Starting at the line that holds "[Facebook icon opens" and stopping at the line that holds "Get Social with Us (1345, 1909)", restate the records below word for word, with both of those lines included.

Records contained in a dataset:
=-=-=-=-=
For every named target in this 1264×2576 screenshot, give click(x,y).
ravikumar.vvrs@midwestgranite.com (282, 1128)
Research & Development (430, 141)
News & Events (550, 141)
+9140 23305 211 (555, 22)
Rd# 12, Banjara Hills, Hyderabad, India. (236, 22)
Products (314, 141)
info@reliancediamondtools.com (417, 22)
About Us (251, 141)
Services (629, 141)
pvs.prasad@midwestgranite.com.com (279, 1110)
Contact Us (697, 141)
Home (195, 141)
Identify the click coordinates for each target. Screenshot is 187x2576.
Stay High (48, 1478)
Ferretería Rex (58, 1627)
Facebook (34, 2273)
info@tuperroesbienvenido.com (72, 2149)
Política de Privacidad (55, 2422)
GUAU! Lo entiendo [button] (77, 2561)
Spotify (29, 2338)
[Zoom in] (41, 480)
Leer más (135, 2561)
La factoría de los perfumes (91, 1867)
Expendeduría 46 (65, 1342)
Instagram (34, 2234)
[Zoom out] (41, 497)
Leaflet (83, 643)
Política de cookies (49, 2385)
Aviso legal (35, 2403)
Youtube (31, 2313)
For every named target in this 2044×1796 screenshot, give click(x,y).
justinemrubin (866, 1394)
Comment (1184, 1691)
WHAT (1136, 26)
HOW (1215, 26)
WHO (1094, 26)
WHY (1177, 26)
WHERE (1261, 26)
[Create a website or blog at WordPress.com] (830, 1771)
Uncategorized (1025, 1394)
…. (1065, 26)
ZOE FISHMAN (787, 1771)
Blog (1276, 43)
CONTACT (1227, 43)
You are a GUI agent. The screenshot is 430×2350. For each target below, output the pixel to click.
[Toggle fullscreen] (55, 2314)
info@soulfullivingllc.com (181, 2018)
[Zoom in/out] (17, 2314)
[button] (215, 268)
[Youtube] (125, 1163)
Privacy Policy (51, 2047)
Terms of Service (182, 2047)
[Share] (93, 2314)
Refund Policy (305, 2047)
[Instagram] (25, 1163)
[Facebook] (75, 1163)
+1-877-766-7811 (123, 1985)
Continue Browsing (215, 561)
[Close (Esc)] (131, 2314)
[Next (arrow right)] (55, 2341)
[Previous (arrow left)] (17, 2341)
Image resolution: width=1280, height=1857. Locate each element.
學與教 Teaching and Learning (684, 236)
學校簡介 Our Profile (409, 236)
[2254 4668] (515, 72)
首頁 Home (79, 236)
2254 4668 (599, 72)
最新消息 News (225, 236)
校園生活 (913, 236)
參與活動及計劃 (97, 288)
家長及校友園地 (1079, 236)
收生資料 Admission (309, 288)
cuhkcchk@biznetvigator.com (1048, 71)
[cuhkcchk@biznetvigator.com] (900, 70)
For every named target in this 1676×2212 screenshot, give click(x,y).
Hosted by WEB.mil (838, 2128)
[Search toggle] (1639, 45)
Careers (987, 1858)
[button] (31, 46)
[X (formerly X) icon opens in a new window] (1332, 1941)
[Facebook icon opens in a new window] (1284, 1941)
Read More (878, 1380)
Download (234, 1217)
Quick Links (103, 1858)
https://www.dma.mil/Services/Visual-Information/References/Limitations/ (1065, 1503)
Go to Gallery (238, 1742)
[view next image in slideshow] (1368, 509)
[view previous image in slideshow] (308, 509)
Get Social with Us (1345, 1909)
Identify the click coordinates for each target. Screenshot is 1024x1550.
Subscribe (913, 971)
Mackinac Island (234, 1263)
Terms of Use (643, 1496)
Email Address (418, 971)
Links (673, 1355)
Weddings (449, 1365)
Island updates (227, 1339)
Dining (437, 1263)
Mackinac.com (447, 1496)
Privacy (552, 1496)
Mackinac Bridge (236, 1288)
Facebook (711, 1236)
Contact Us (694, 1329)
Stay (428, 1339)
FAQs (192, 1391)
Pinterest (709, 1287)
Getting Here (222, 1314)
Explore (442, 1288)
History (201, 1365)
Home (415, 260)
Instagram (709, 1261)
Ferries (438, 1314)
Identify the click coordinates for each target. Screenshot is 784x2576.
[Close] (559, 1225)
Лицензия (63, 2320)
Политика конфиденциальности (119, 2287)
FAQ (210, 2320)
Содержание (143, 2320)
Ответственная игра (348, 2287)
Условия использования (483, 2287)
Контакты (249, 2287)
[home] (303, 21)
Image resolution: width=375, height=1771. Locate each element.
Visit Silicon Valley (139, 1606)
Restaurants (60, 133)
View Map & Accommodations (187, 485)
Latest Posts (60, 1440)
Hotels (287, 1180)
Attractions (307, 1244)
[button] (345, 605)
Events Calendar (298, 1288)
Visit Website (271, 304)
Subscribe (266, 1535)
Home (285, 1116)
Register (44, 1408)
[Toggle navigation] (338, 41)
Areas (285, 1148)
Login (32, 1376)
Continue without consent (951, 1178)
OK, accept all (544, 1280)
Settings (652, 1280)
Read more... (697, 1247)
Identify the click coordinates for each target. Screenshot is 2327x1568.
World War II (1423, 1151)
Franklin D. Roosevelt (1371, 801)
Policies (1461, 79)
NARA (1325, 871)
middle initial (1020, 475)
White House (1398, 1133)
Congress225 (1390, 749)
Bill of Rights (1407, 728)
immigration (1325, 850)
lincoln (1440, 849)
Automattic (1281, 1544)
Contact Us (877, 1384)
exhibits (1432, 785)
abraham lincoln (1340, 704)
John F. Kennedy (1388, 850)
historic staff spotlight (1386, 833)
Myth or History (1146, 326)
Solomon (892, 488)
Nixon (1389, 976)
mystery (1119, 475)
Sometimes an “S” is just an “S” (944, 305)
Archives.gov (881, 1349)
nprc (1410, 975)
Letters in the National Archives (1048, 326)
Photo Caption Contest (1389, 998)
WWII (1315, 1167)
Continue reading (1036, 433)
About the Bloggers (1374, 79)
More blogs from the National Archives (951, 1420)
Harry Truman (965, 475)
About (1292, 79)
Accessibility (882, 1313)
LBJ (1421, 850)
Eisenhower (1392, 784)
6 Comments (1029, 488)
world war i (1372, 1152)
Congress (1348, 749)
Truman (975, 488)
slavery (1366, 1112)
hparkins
=-=-=-=-=
EXERCISE RESULT:
[Facebook icon opens in a new window] (1284, 1941)
Read More (878, 1380)
Download (234, 1217)
Quick Links (103, 1858)
https://www.dma.mil/Services/Visual-Information/References/Limitations/ (1065, 1503)
Go to Gallery (238, 1742)
[view next image in slideshow] (1368, 509)
[view previous image in slideshow] (308, 509)
Get Social with Us (1345, 1909)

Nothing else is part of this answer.